For his Bachelor’s thesis, Saavedra wrote: “I live in two spatial dimensions: one is the street, the other is the art world. I’ve always fought, both conceptually and formally, to find the street in art, and the art in the street.” The artist’s work constantly questions the ethics of the artistic practice, as well as the contradictions of the Cuban social and political context. Lázaro Saavedra fonds pleasure in giving shape to his subversive and ironic thoughts. Through art’s autonomy, he attempts to trigger a collective awareness without compromising.
Behind the apparent fickleness of some of his works, one may find a complex apparatus of semantic subtleties and nuances only visible to the curious eye. Another facet of his poetics is suggested in a video produced before his participation to the Cuban Pavilion at the 2013 Venice Biennial. In it, the artist, facing himself, and going through a disenchantment phase towards art, confesses to his other ‘self’ that he never sold a single work to the MoMA, nor did he participate in the Venice Biennial.

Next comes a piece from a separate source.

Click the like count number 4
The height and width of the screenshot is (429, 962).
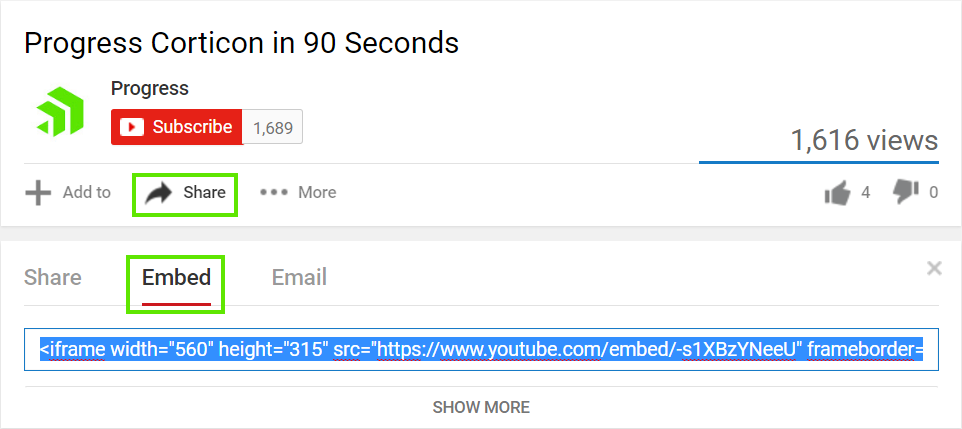pos(866,192)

For this exhibition, Saavedra offers a transversal overview of his many practices. Beside a selection of videos, paintings, and recent installations, the artist presents his first caricatures from the Añejo 27 series, along with iconic works such as a still life entitled El arte arma de lucha Art as a weapon for struggle, Detector de ideologías [Detector of ideologies] (1989), an interactive device analyzing the level of “ideological divergence”from the person who activates it.
As Lázaro Saavedra’s first solo show in a French gallery, Pensamiento Visual is the opportunity to discover major works from the artist for the first time outside Cuba.